No one wants to write about Crowdism because it implies that our problems are internal, not external, and that they are fixed by recognizing that each of us has a place in a natural hierarchy and should not rise above it. It requires conquering the ego to accept this, sure, but the bigger problem is that socially, an individual gets ahead by acting as if he is the center of the universe. The person who agrees to become part of a larger order than the self loses out, as you can see by comparing the popularity of this blog to many of the more commercial Alt Right offerings. People love Nazism and Communism because they can imagine themselves as little Fuhrers or General Secretaries, or at least as uniformed men in the field marching their enemies to the gas chamber of guillotine. The entire world has a Napoleon complex when equality takes over.

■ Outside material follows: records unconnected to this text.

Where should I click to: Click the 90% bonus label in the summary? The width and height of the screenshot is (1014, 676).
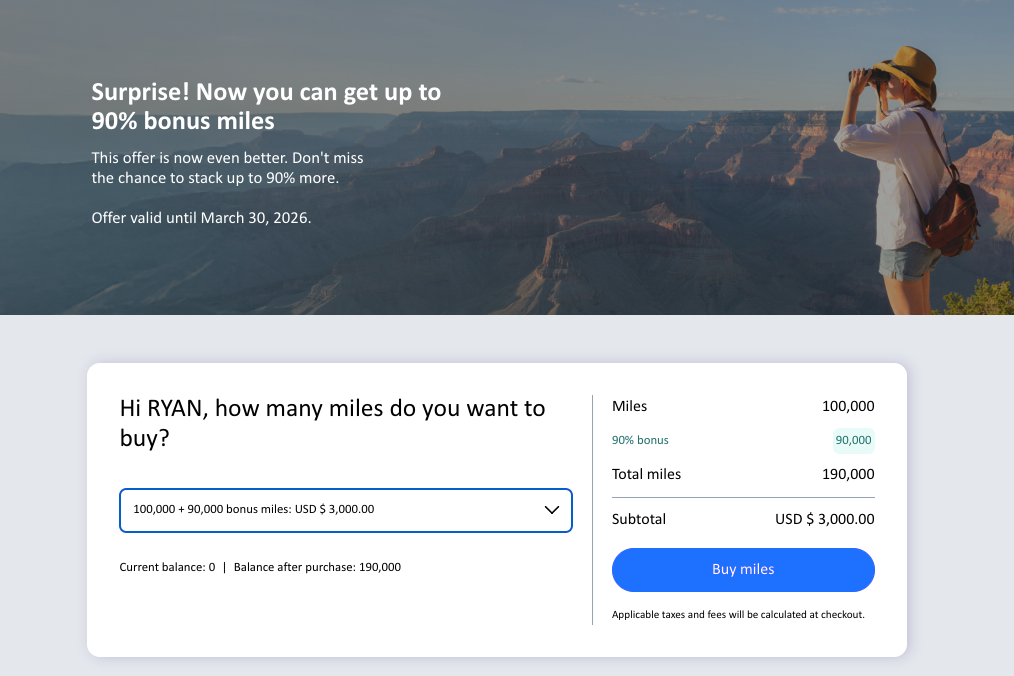tap(640, 440)
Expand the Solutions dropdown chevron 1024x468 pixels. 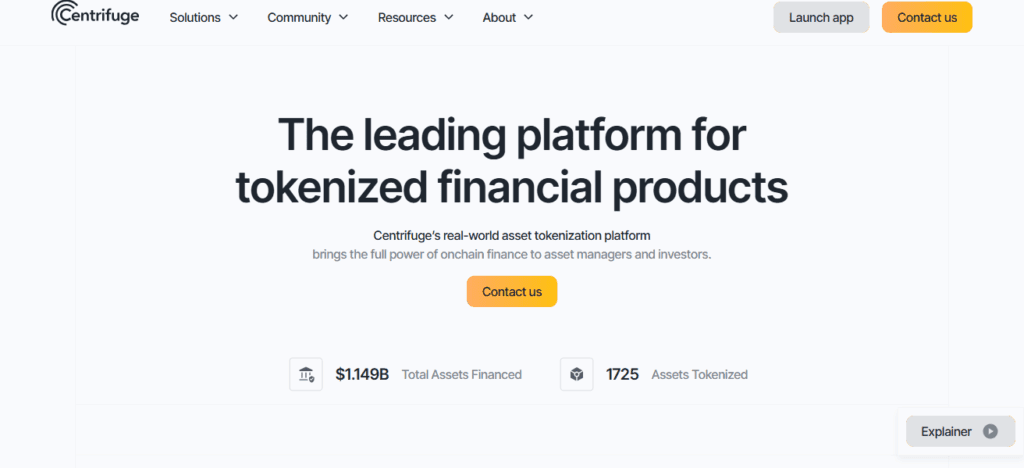click(x=234, y=17)
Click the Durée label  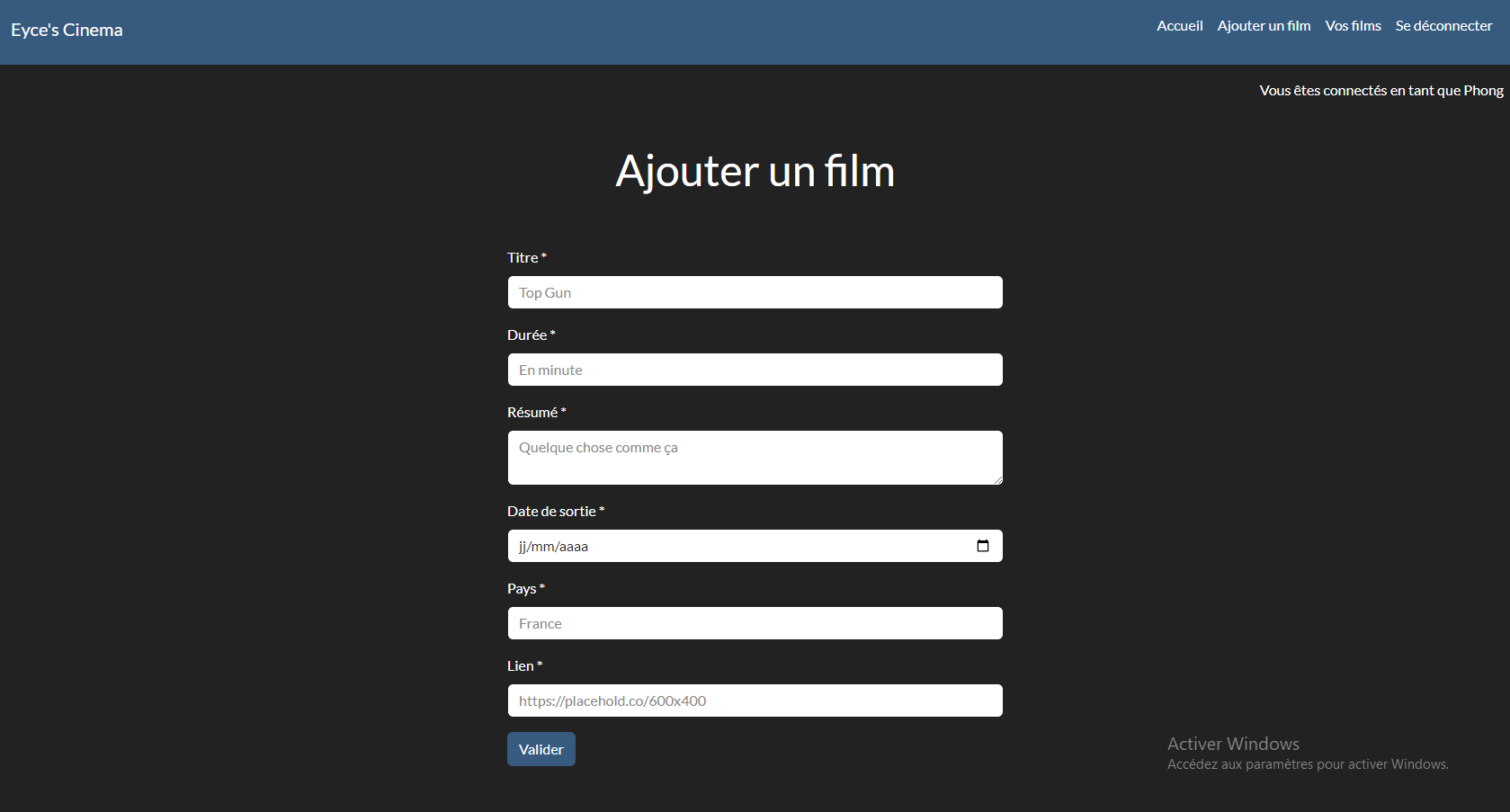pos(527,335)
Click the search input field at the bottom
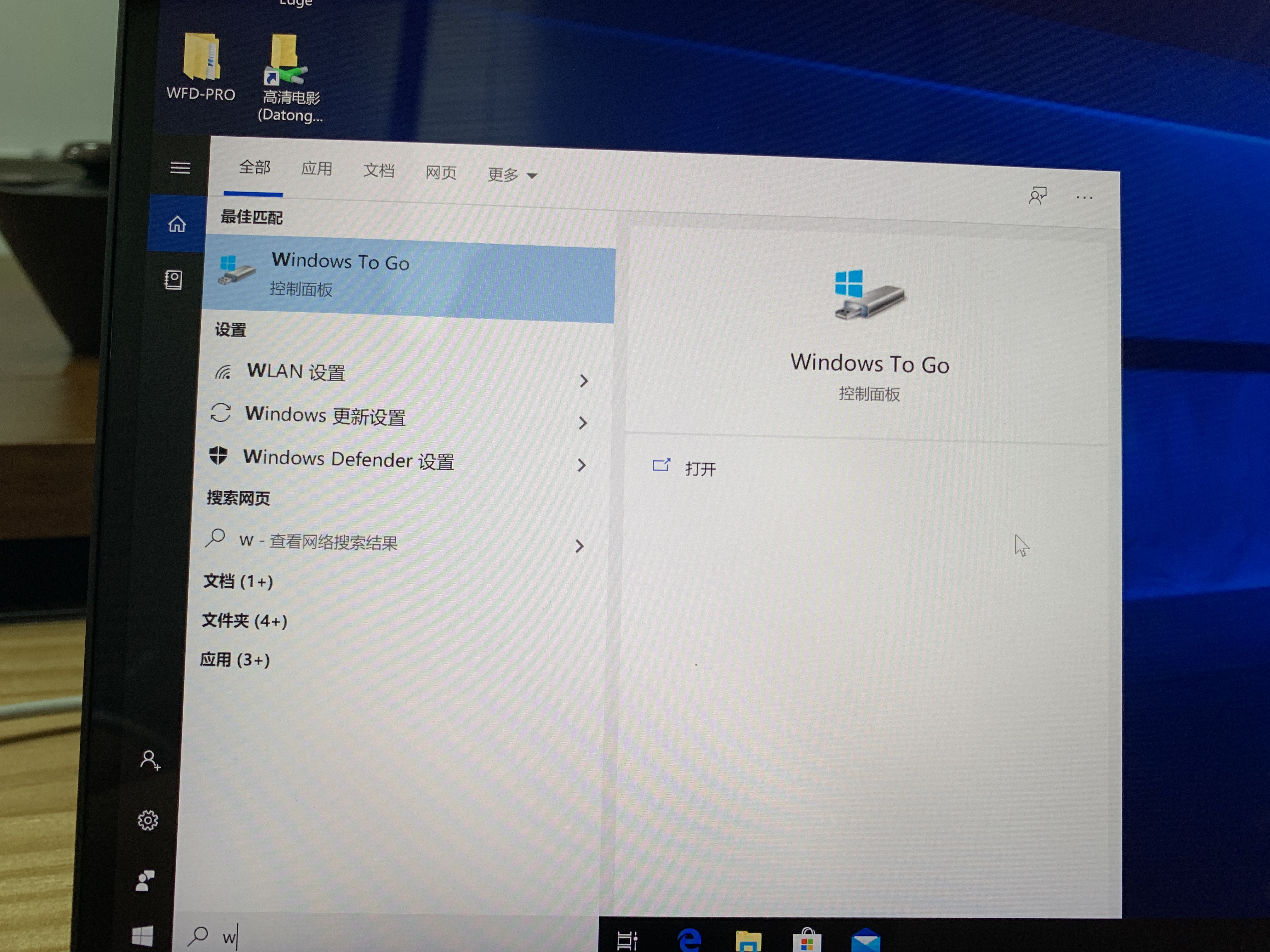The width and height of the screenshot is (1270, 952). (x=345, y=935)
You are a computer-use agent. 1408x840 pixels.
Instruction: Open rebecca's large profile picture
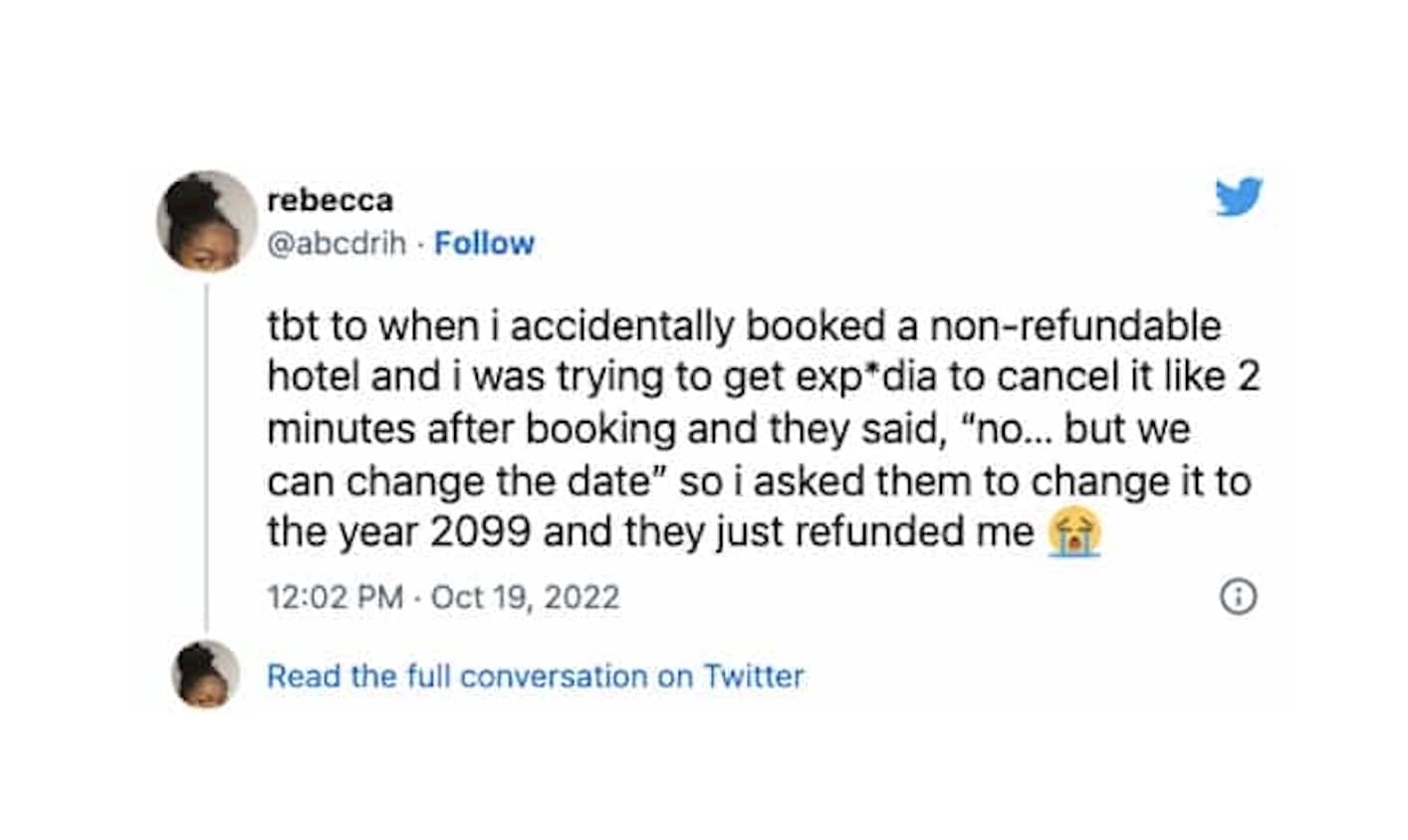[207, 221]
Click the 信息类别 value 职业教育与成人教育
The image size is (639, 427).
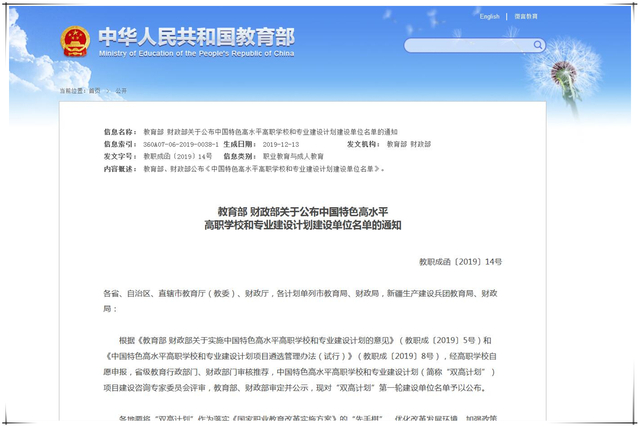click(294, 157)
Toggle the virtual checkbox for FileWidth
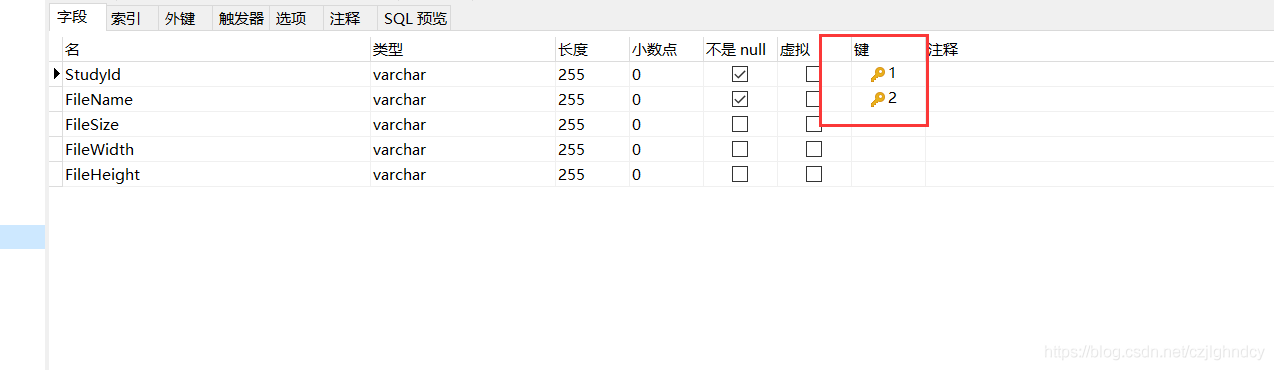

The individual wants to live in the present tense and be a big shot for having the right participation. The right music, appearance, political opinions, wine, gadgets and mannerisms. The key to humanity is found not in our political theories, but our social behavior, and how it shapes us to be less continuous in consciousness. Socializing divides us from perception of reality. And even in the philosophies we adopt to correct the misfortune it has thrust upon us, people still repeat the pattern of insisting on looking at the immediate and missing the larger picture. Like hip-hop, paying attention to what others are doing chops up any complex thought and reduces it to a series of wants by personalities in the short term.